◆ **Exercise goal**: Rewrite the data below with "click action" replaced by "tap action" and everything else unchanged. Leave out the pictures.

+ + + +

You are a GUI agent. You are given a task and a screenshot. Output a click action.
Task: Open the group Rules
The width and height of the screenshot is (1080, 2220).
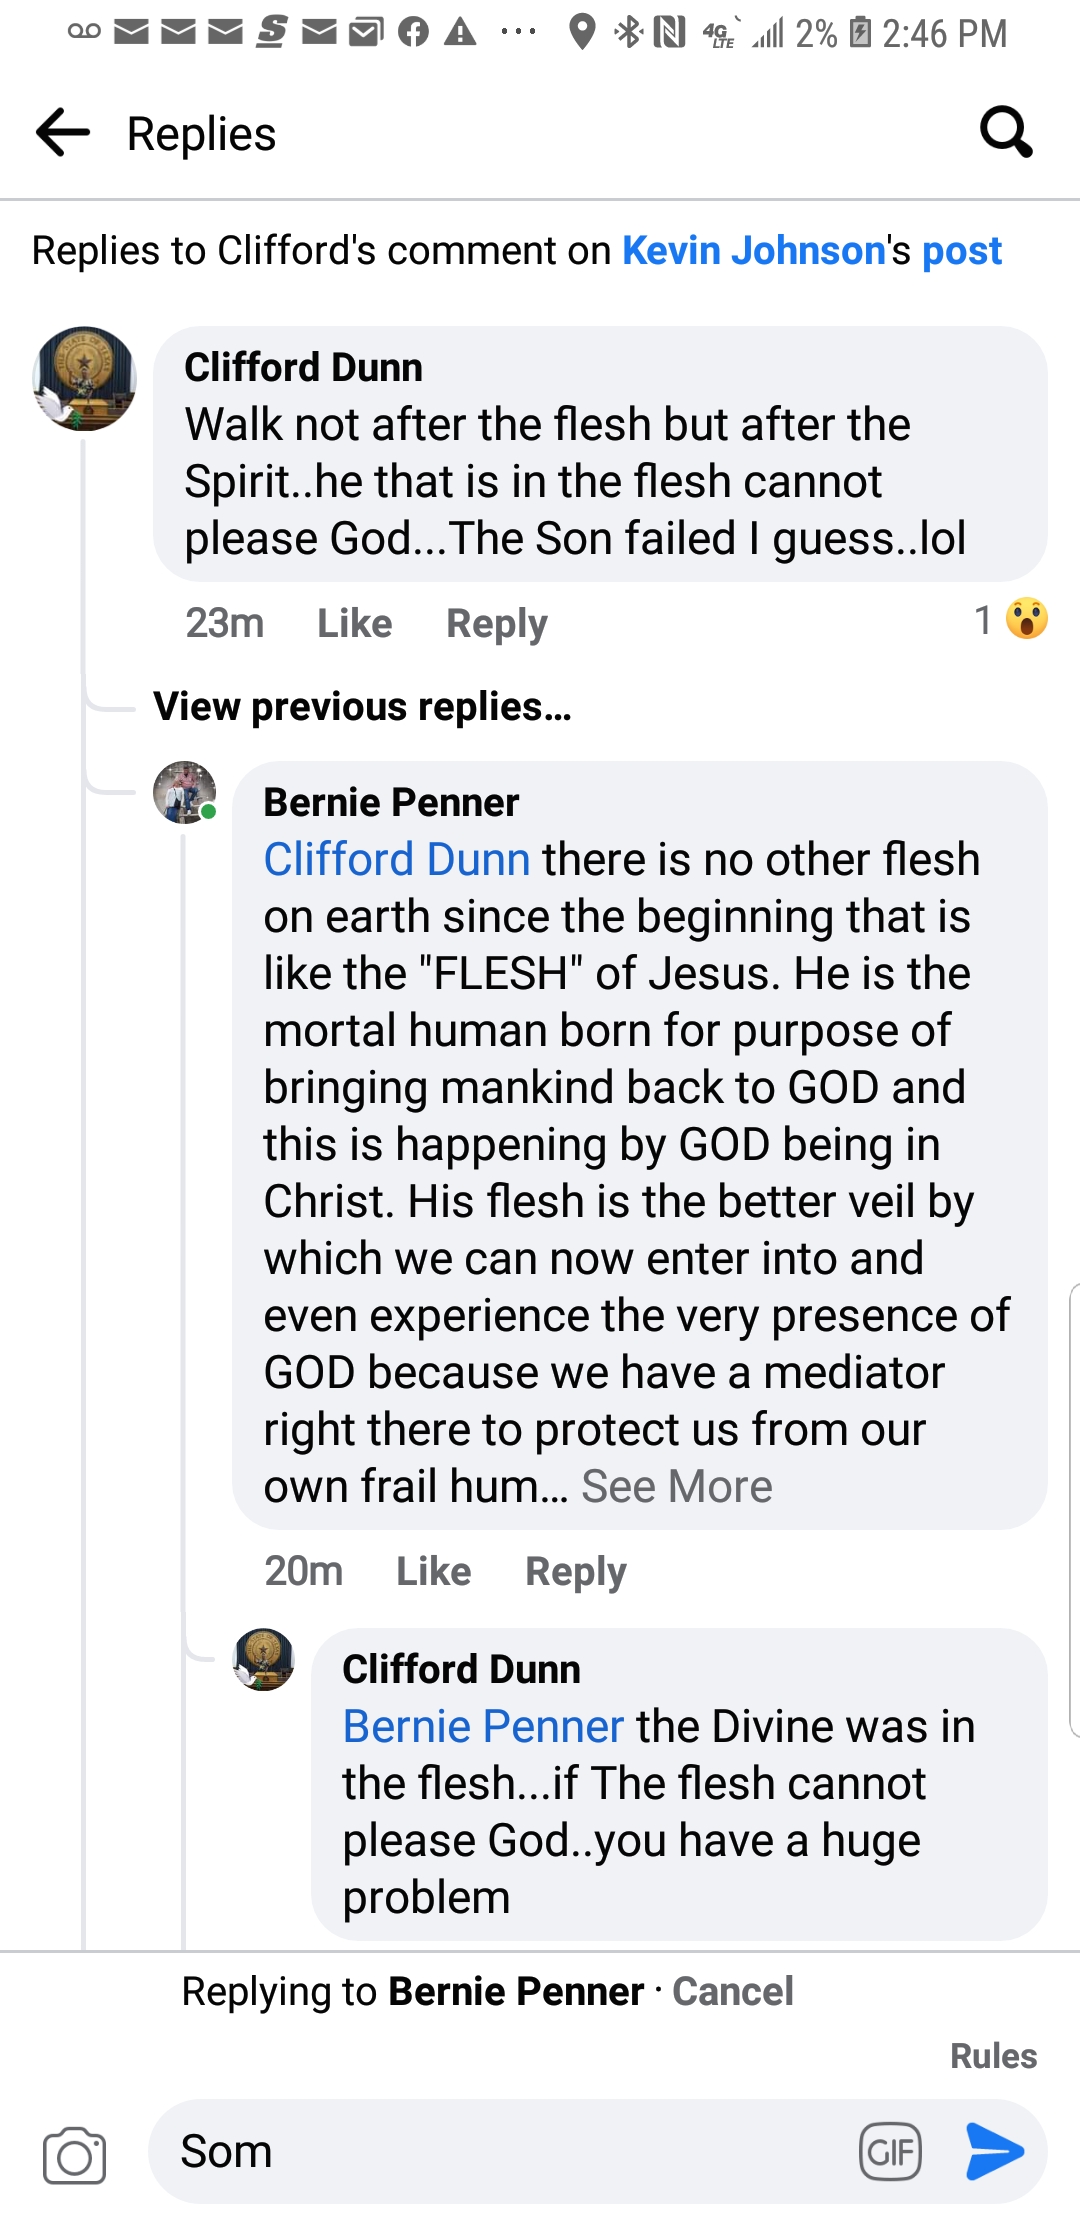[x=993, y=2056]
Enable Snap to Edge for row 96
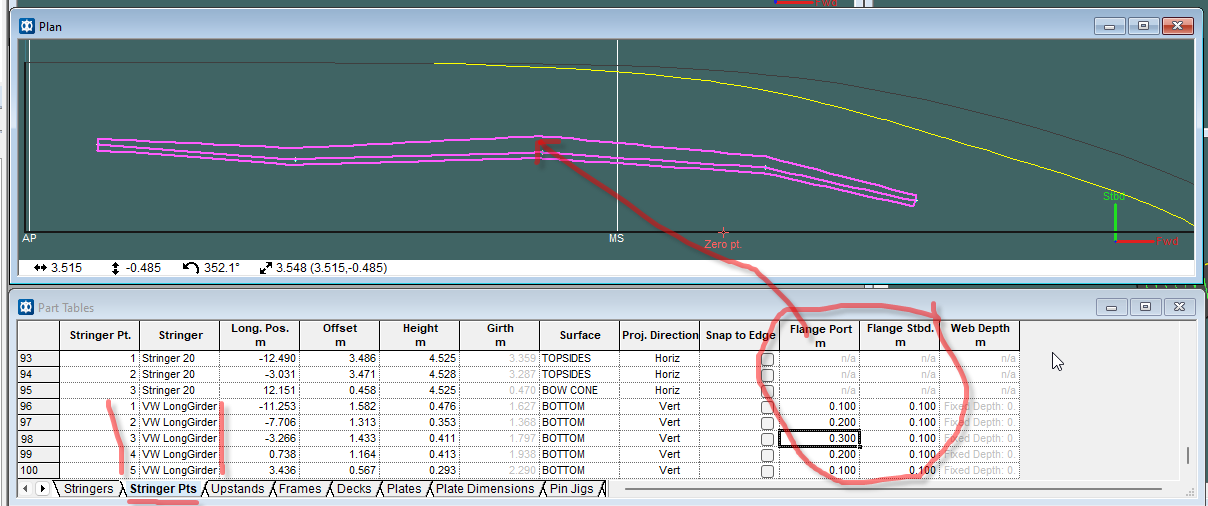The width and height of the screenshot is (1208, 506). coord(767,407)
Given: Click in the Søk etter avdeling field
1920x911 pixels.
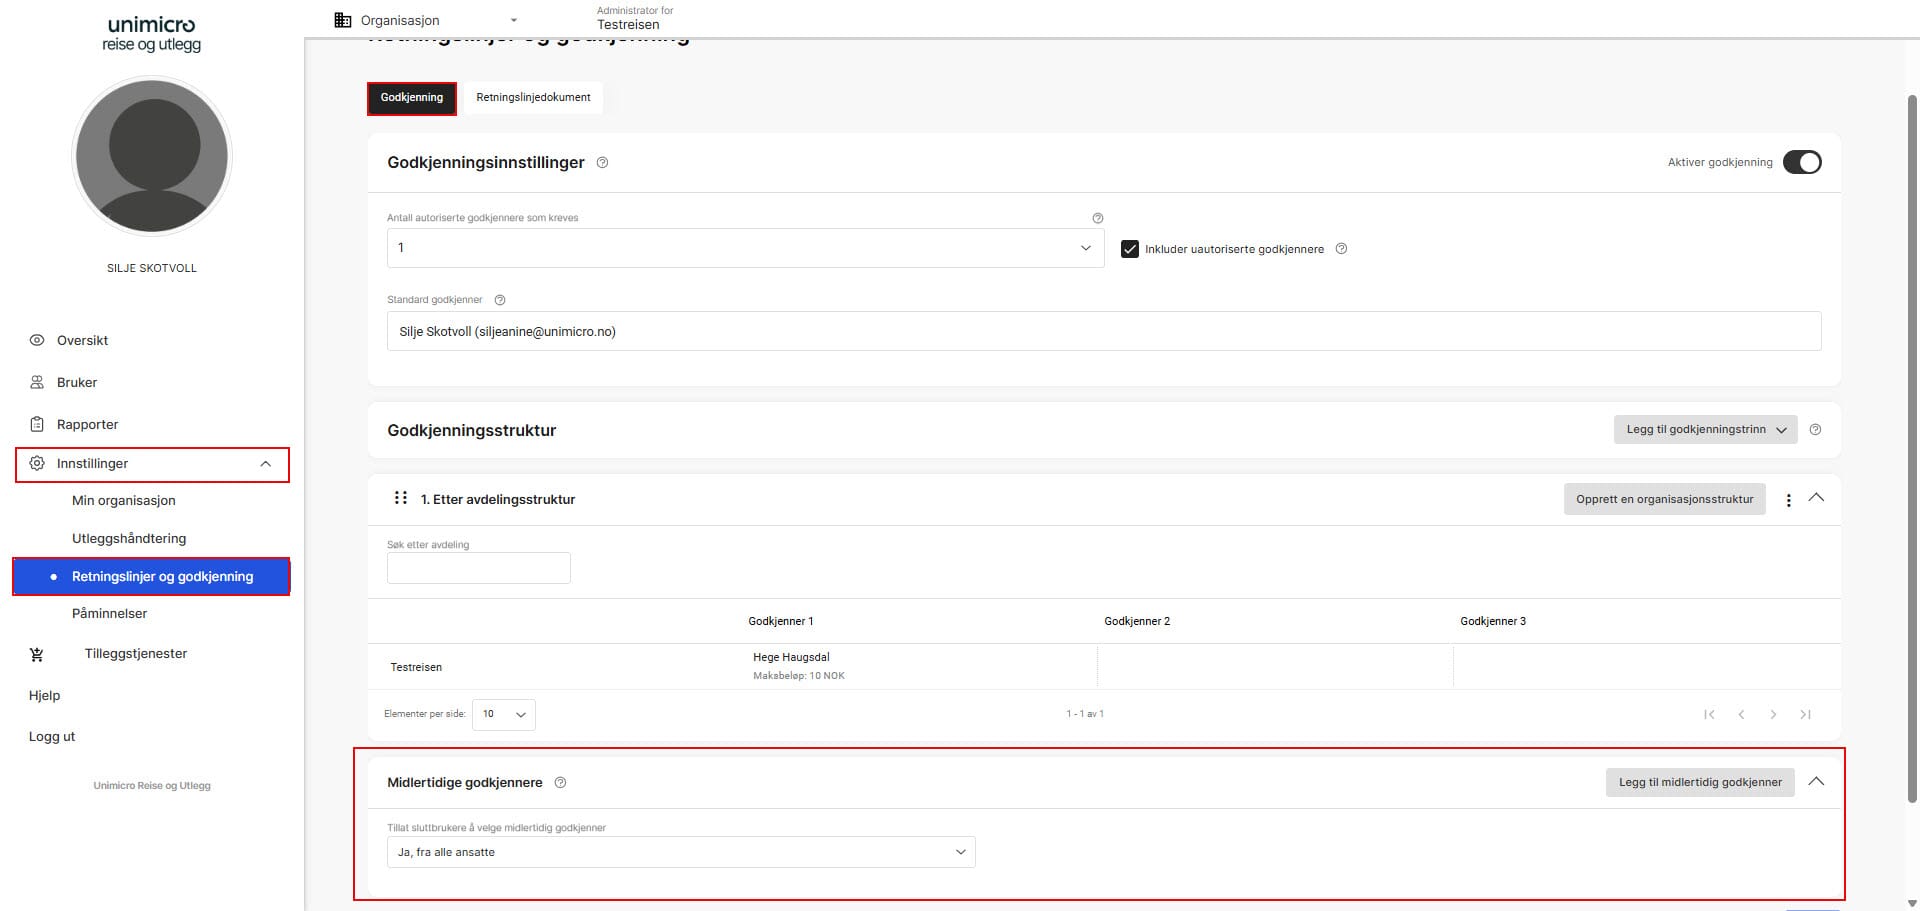Looking at the screenshot, I should [x=478, y=568].
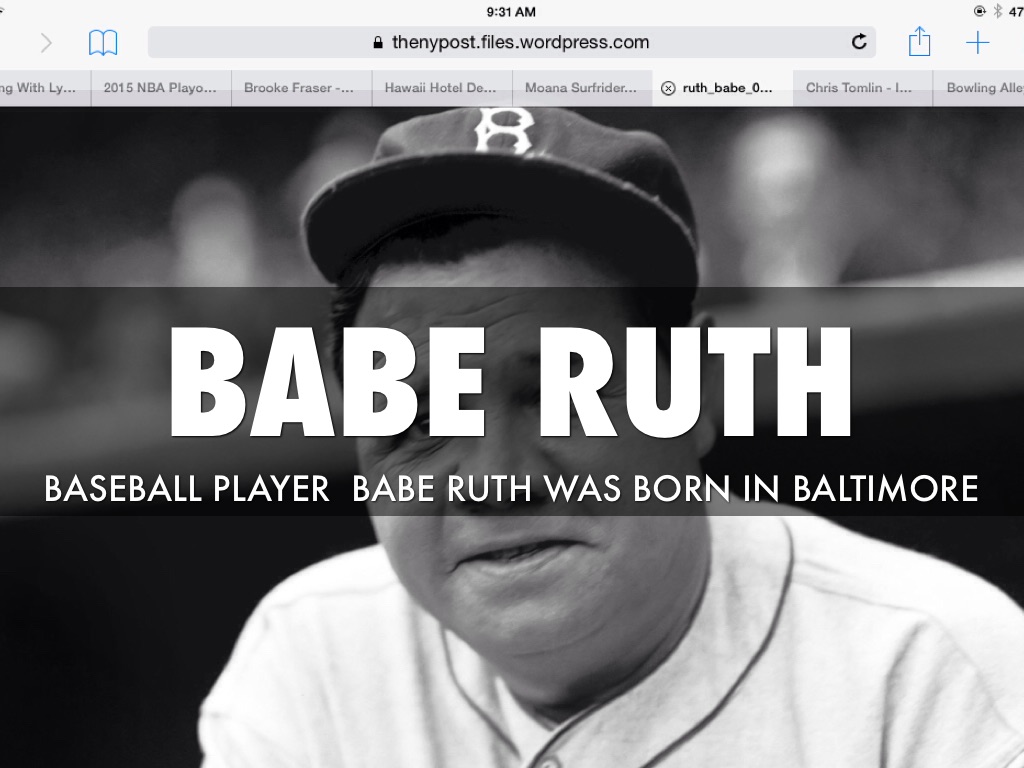Go to the Moana Surfrider... tab
Viewport: 1024px width, 768px height.
click(580, 88)
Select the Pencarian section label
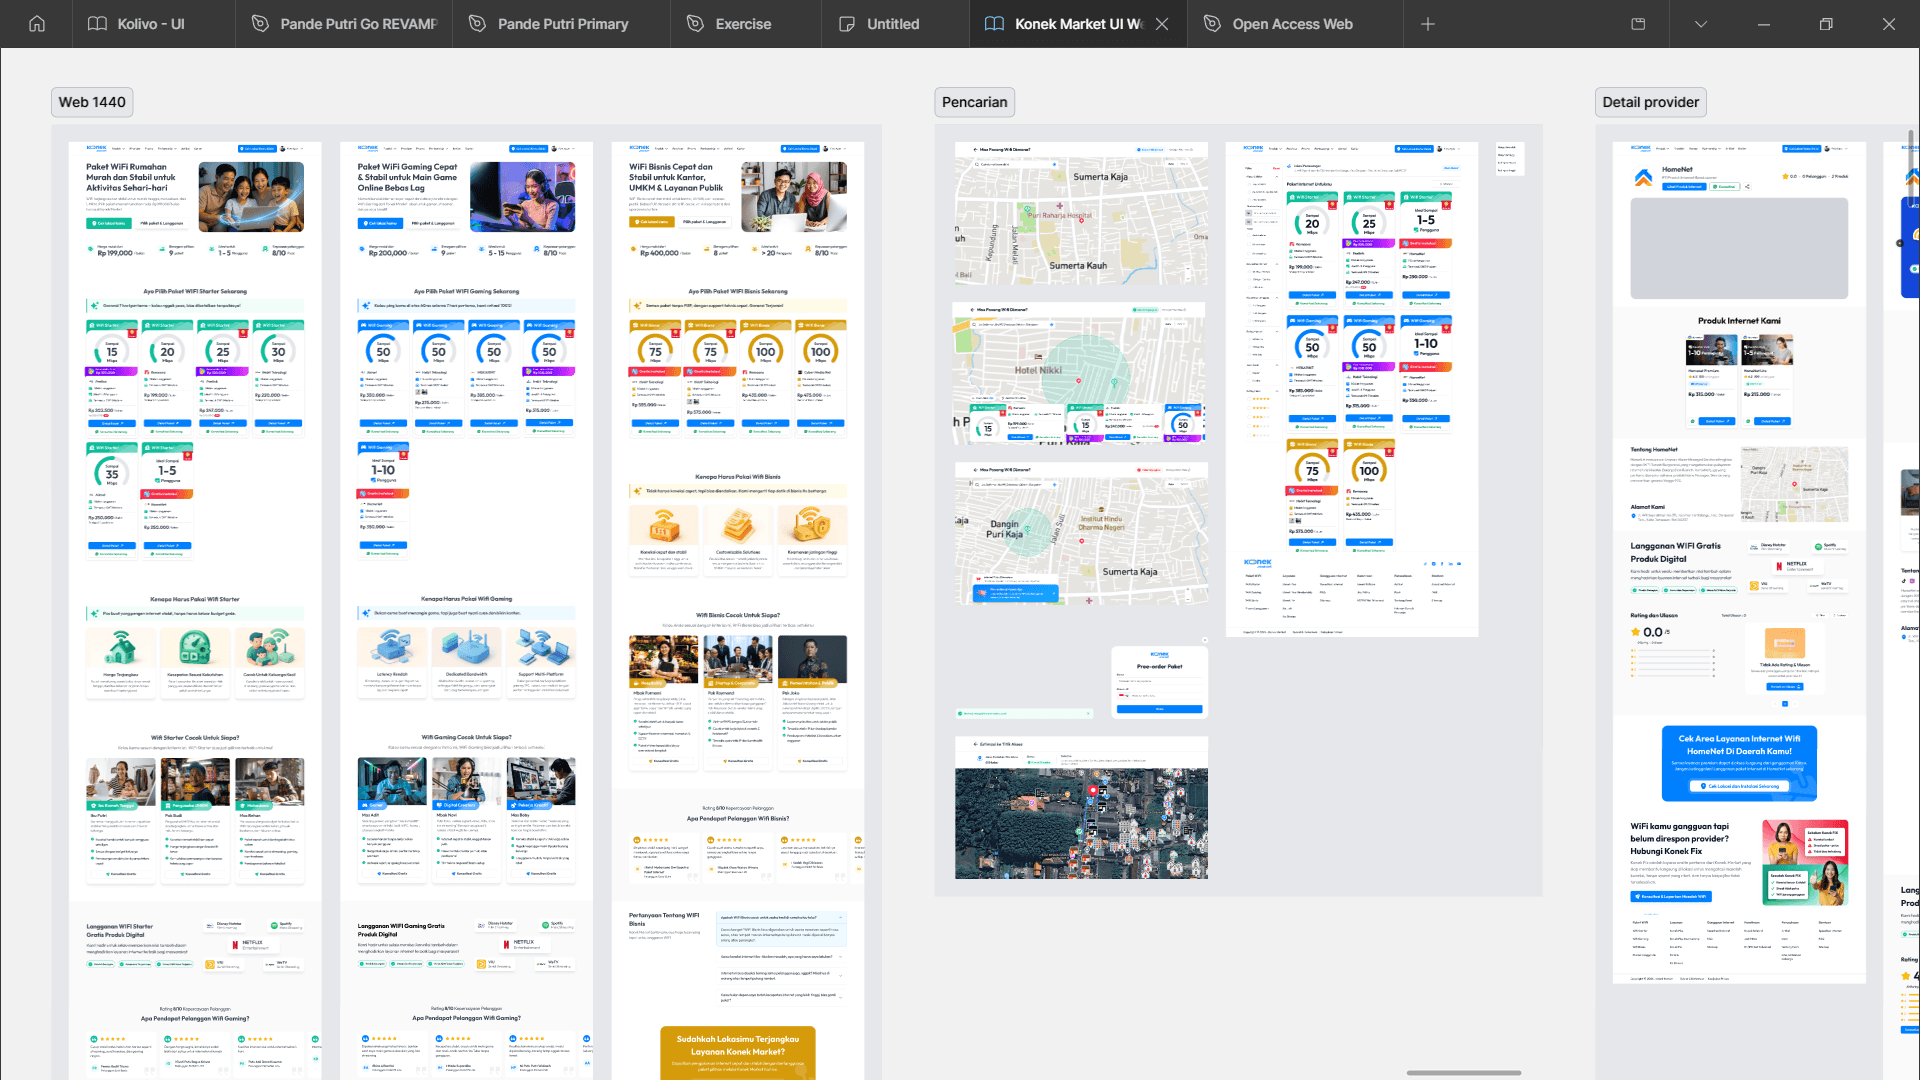This screenshot has width=1920, height=1080. (x=974, y=102)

+ + + +

◆ **Correct output**:
You are a GUI agent. You are given a task and a screenshot. Output a tap action.
Task: Open the group Rules
The width and height of the screenshot is (1080, 2220).
[x=993, y=2056]
Enable Snap to Edge for row 96
The width and height of the screenshot is (1208, 506). coord(767,407)
Given: Click in the Søk etter avdeling field
1920x911 pixels.
Looking at the screenshot, I should [x=478, y=568].
Go to the Moana Surfrider... tab
Viewport: 1024px width, 768px height.
click(580, 88)
Select the Pencarian section label
This screenshot has width=1920, height=1080. (x=974, y=102)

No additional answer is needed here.